Aus der Perspektive der Kinder ergeben sich eine Reihe von Nachteilen. Sie würden für 15-20 Stunden aus dem Klassenverband getrennt werden, was praktisch zur Entfremdung von der Stammklasse führt und zu Stigmatisierung und Gruppenbildungen, die man eigentlich vermeiden wollte.

Weiters würden Kinder, die Deutschklassen absolvieren, in der Regel ihre jeweilige Klasse wiederholen müssen, weil sie natürlich durch den extra Deutschunterricht in den anderen Fächern zurückbleiben. So verlieren die Kinder bis zu zwei Jahre durch Wiederholungen.
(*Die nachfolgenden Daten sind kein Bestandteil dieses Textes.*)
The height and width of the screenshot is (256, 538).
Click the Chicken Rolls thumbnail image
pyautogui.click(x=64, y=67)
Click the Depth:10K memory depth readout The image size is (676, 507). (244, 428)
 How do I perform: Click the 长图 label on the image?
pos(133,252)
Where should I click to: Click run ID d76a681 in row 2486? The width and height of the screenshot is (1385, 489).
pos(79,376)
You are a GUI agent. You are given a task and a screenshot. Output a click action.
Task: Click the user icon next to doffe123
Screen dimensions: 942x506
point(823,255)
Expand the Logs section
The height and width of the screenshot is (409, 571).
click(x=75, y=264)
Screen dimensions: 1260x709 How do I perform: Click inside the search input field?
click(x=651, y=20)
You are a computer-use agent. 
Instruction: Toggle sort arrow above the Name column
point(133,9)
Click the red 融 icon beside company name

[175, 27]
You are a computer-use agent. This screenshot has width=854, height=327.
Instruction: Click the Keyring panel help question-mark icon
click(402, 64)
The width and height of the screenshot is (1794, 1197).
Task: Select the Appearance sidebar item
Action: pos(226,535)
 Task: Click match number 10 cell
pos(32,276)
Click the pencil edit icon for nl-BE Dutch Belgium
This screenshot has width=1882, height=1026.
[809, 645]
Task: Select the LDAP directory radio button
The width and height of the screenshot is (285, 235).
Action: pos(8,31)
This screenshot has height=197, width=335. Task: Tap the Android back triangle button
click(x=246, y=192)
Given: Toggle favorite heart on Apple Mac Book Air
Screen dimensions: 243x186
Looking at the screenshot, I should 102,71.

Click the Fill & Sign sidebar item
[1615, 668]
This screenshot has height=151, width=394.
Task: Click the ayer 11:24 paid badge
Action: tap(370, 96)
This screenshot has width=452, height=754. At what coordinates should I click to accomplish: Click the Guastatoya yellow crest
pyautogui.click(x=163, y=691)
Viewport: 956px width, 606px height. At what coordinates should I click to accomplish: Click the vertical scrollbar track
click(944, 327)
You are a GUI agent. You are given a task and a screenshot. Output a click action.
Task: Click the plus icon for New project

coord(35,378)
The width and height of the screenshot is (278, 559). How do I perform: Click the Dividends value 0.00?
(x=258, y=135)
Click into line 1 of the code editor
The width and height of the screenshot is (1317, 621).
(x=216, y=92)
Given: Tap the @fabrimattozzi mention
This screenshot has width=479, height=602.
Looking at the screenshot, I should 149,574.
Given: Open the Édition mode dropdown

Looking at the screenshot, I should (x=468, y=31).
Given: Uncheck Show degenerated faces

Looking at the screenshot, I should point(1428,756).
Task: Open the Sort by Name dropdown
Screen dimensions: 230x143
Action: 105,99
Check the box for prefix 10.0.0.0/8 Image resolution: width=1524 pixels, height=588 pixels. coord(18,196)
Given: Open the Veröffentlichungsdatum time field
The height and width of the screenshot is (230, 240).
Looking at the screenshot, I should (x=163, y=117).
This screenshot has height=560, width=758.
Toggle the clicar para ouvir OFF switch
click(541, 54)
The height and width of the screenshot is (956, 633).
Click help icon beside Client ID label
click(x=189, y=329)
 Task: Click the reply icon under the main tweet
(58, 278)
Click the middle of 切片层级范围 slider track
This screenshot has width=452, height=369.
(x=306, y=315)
„Wichtig wäre, die Ressourcen für in den Unterricht integrierte Sprachförderung und Deutschlernphasen in Kleingruppen parallel zum Unterricht zu verstärken, ohne die Kinder dabei zu trennen. Es gibt dafür bereits viele funktionierende Beispiele, an denen könnte sich Minister Faßmann orientieren“, schließt Oxonitsch.